Task to carry out:
Exactly the lines from the one with "Instruction: Click LARQ" through the end of the records below are to be output, the first and last included, and no others.

Given information:
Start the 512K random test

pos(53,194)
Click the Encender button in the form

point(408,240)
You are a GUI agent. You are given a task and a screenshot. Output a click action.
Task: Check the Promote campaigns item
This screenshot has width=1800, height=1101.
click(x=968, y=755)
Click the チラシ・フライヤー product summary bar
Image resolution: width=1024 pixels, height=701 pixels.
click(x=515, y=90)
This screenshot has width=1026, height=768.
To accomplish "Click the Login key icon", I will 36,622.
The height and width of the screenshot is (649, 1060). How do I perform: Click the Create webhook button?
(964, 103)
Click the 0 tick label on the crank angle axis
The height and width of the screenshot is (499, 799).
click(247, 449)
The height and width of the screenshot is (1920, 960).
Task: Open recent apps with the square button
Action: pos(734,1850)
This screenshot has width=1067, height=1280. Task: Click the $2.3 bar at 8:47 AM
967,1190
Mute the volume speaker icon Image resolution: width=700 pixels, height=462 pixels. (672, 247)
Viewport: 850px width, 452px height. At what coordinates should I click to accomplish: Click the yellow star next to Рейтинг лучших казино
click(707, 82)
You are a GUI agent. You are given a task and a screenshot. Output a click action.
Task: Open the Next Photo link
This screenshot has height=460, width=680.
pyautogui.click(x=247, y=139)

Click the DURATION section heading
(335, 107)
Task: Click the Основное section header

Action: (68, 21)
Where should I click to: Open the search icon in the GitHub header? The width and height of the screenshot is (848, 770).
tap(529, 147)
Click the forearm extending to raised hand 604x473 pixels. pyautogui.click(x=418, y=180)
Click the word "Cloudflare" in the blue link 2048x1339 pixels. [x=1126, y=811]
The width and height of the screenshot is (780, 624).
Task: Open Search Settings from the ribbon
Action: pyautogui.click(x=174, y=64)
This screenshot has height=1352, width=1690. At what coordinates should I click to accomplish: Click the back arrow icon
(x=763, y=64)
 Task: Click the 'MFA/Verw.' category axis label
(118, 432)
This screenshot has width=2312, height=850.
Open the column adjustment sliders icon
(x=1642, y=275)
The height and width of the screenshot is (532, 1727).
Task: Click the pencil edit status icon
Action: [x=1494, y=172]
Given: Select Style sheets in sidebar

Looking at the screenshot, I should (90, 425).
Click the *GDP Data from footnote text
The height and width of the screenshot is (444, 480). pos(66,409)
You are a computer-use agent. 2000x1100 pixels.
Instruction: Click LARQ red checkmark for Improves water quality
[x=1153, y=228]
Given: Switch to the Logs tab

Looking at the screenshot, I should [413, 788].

Task response:
Instruction: Click LARQ red checkmark for Improves water quality
[x=1153, y=228]
Given: Switch to the Logs tab

Looking at the screenshot, I should [413, 788].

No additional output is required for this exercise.